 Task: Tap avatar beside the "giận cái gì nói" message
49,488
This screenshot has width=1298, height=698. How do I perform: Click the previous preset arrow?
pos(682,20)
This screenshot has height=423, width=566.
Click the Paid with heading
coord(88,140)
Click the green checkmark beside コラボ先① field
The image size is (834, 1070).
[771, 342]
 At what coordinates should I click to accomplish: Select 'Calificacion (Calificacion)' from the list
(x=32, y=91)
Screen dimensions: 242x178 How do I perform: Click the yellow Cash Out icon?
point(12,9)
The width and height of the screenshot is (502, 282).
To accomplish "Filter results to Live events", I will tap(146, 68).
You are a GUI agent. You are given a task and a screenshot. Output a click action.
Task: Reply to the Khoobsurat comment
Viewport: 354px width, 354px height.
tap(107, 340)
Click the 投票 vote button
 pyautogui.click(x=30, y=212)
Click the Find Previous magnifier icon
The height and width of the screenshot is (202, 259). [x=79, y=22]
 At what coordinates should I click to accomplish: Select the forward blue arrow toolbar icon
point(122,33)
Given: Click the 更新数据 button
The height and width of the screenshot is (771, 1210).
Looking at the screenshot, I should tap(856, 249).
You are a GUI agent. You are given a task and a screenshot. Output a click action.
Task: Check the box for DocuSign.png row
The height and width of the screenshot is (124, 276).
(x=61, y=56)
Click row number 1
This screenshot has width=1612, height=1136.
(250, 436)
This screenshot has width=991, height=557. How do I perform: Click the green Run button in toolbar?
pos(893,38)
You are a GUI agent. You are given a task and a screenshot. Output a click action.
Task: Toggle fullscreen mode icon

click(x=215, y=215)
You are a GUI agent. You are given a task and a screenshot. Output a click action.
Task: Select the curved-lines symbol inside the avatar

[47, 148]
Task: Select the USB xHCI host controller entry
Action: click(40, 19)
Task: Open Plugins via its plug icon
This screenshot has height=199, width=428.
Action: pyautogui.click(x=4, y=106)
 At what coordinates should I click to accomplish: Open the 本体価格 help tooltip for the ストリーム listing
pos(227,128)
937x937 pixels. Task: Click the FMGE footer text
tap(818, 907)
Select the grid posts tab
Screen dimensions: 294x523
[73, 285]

──────────

What is asked: Reproduce the records verbatim, beginning with the line that contains "This screenshot has width=991, height=557." and continuing through the final line of the records, with both ends included.

Complete response:
This screenshot has width=991, height=557. How do I perform: Click the green Run button in toolbar?
pos(893,38)
You are a GUI agent. You are given a task and a screenshot. Output a click action.
Task: Toggle fullscreen mode icon

click(x=215, y=215)
You are a GUI agent. You are given a task and a screenshot. Output a click action.
Task: Select the curved-lines symbol inside the avatar

[47, 148]
Task: Select the USB xHCI host controller entry
Action: click(40, 19)
Task: Open Plugins via its plug icon
This screenshot has height=199, width=428.
Action: pyautogui.click(x=4, y=106)
 At what coordinates should I click to accomplish: Open the 本体価格 help tooltip for the ストリーム listing
pos(227,128)
937x937 pixels. Task: Click the FMGE footer text
tap(818, 907)
Select the grid posts tab
Screen dimensions: 294x523
[73, 285]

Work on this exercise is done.